Écrit par Yann-Yves Biffe.

Si le digital excite les imaginations des communicants, il use aussi leurs énergies. Sous le joug d'une réactivité qui irait de soi, le week-end ou pendant la nuit, il émousse la passion que les community managers ont bien voulu rendre publique. Quelles solutions pour l'organisation de la collectivité ? Assurer une astreinte... difficile à répartir dans les service mono-postes ? Ne faudrait-il pas mieux remettre en cause le postulat de départ : et si ce service en horaires décalés n'était attendu que par nous ?

Le développement du numérique bouleverse les usages (même si le magazine reste pour l'heure le media préféré des administrés) et en corollaire, modifie en profondeur les organisations des services communication. A tel point que seront dévoilés lors du prochain forum Cap'Com les résultats d'une étude menée avec Lecko sur les changements entraînés par le numérique. Le champ d'investigation est vaste et a priori très hétéroclite (réponse à la Rochelle). Couvrira-t-il la question de la disponibilité digitale ? Ou pour l'exprimer autrement, le « comment on s'organise pour répondre hors des temps de bureau ? »

 

Ca donne à s'interroger sur les amplitudes horaires des community managers

Car évidemment, la page Facebook ne s'arrête pas avec un petit écriteau qui apparaîtrait à 18 h : « Page fermée, réouverture demain 9 h ». L'internaute passe quand il veut, voire à toute heure, et il est de bon ton dans la sphère internet de faire preuve de réactivité et de ne pas y transférer l'image du fonctionnaire aux yeux plaqués sur l'horloge.

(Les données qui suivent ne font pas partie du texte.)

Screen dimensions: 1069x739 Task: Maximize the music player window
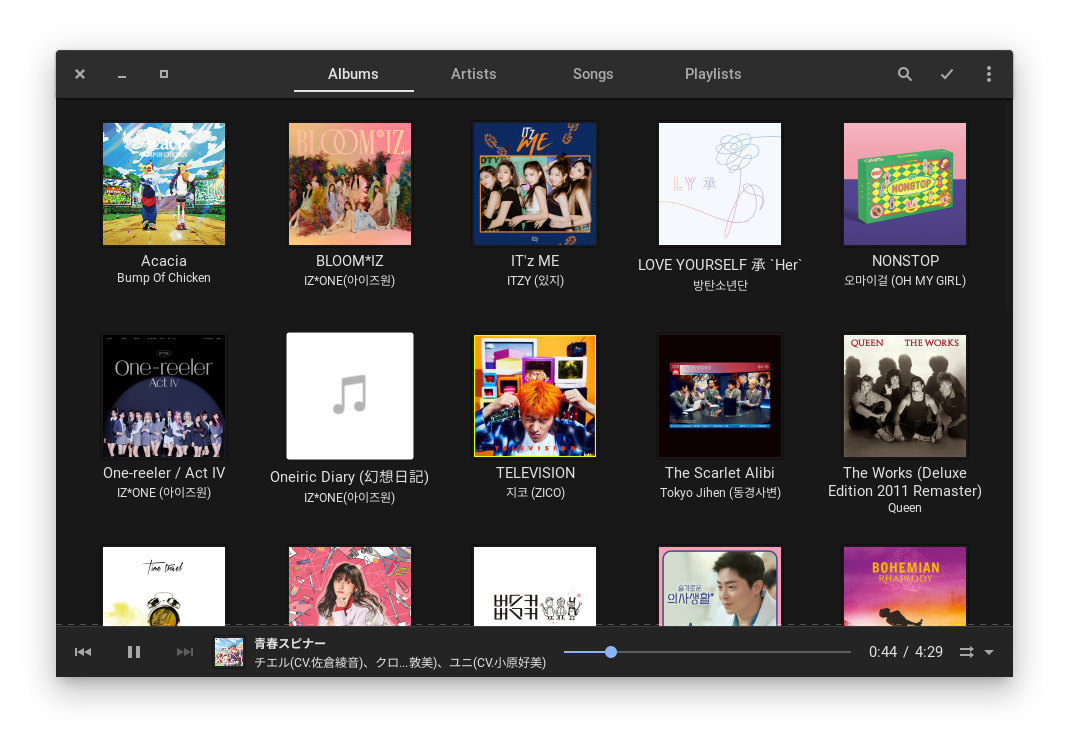pos(164,74)
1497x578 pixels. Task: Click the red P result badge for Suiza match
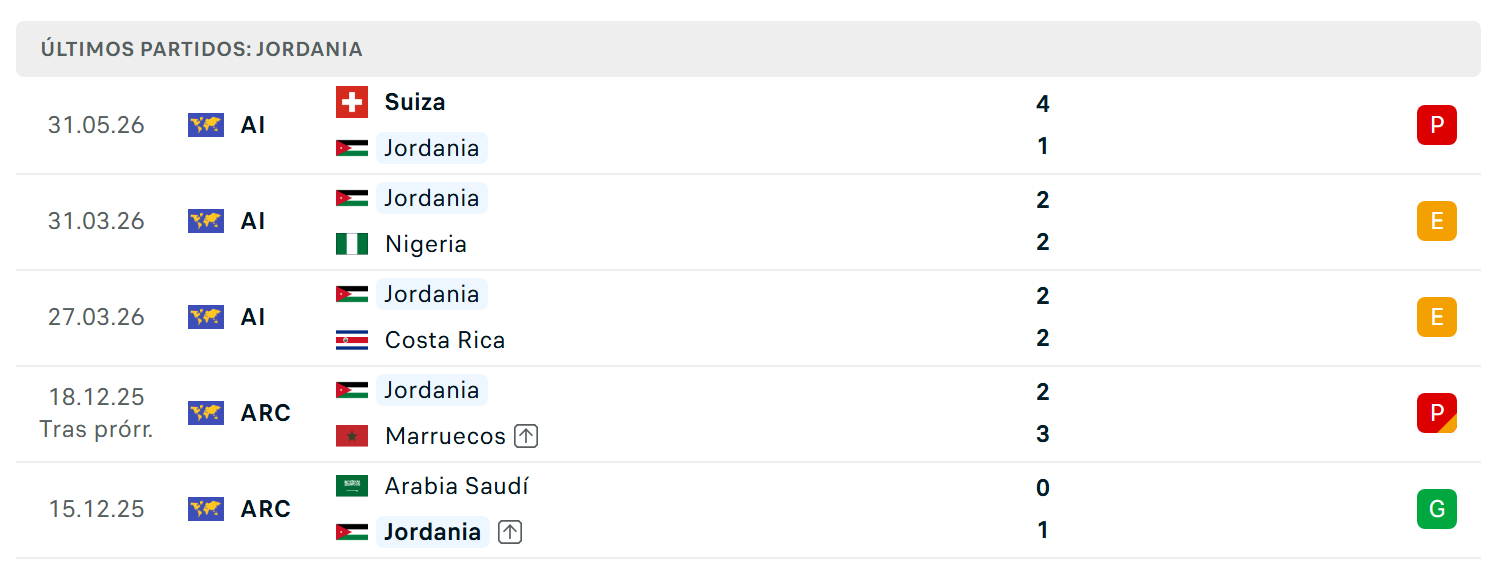[x=1437, y=125]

Lors du carrefour numérique consacré l'an dernier à Twitter, lors du Forum Cap'Com de Montpellier, Franck Ménigou, responsable digital du Pôle médias numériques à la direction de la communication de la Ville de Toulouse / Grand Toulouse avait marqué l'assistance en annonçant que lui et ses collègues se faisaient fort de répondre aux sollicitations jusqu'à des heures avancées de la nuit, week-end inclus.

D'autres collectivités se sont lancé de tels défis. Mais cela ne va pas sans poser de questions. Par exemple celle de Benjamin Teitgen, directeur adjoint de la communication de la Ville de Besançon et co-animateur des carrefours 2013, au sujet de la qualité de la réponse, des investigations et validations à obtenir pour des sollicitations complexes à mettre en balance avec la rapidité.

Certains penseront que ce sont des problèmes de riches, et que le leur, c'est déjà de pouvoir dégager le temps nécessaire... hors temps de travail !
Effectivement, nombre de community managers s'investissent hors cadre réglementaire, portés par la passion et poussés par l'envie de bien faire leur travail, considérant que cela va de soi que de se rendre disponible à tout moment ou presque.

Mais ce modèle peut-il devenir pérenne ? N'est-il pas porté par la relative jeunesse (voire précarité) de ces agents ? Dans quelques années, chargés de famille, quand la lassitude aura un peu fait baisser l'essence dans le réservoir de l'envie, comment pourra-t-on les motiver à travailler quand leurs collègues seront en week-end ?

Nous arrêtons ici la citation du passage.